> _Exercise prompt_
Give the number of lines in the following entries that contain the word "will", with nothing added.

> _Data for review_
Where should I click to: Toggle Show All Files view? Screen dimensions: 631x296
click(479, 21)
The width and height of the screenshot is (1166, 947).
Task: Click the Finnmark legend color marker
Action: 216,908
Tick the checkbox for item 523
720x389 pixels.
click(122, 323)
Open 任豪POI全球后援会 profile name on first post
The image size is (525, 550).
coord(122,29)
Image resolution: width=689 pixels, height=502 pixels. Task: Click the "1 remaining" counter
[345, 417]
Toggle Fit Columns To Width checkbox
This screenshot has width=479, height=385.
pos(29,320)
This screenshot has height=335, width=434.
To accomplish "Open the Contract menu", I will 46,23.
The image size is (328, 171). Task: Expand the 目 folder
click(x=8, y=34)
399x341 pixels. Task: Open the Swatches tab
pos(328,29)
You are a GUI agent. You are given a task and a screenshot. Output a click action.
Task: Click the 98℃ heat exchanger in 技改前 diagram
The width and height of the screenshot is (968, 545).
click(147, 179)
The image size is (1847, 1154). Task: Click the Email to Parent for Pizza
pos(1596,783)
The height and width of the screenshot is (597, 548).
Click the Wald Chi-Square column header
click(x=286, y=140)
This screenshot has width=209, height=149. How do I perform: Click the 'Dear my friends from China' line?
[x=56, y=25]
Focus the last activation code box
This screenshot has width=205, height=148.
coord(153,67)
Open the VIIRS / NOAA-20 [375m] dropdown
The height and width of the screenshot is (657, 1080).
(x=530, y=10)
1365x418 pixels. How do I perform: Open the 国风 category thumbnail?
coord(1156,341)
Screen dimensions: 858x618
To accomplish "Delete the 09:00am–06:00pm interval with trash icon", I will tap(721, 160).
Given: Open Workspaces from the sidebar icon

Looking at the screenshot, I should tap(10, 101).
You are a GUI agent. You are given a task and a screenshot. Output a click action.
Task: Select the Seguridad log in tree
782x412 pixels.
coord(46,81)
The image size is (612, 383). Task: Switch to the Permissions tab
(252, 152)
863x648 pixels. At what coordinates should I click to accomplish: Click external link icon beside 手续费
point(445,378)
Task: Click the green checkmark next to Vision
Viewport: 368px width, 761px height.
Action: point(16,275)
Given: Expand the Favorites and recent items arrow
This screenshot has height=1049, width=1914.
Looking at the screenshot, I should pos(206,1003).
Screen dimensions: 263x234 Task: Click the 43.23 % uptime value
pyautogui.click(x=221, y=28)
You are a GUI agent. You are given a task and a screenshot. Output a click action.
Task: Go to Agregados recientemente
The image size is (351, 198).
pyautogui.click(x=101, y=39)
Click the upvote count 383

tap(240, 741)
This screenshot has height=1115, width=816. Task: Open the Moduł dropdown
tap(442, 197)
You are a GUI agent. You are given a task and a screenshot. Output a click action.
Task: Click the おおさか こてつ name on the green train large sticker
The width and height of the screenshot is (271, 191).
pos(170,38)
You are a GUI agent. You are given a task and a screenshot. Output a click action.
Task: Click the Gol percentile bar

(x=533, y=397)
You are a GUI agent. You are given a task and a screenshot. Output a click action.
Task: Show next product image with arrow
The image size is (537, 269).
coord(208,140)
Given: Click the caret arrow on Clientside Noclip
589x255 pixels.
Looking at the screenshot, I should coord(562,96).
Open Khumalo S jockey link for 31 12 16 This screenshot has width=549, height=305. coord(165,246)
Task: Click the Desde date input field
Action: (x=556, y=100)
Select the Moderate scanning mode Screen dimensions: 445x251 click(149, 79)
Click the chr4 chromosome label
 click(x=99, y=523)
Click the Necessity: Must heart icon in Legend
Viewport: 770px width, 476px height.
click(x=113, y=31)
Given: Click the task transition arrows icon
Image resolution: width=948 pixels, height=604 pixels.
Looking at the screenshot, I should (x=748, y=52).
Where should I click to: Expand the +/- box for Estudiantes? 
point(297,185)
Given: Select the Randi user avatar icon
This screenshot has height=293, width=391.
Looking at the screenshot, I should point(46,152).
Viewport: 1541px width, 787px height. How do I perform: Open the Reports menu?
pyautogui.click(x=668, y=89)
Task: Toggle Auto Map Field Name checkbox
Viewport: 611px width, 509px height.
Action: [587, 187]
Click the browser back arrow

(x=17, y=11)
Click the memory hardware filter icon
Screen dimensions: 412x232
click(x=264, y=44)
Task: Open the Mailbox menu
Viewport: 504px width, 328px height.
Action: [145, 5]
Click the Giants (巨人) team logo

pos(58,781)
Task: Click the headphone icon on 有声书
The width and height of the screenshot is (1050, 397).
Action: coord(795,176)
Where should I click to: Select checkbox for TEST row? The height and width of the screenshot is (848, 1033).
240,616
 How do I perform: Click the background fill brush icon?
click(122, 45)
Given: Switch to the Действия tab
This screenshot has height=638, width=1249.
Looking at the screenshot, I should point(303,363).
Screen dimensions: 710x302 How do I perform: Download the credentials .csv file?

> _Solution to this problem_
2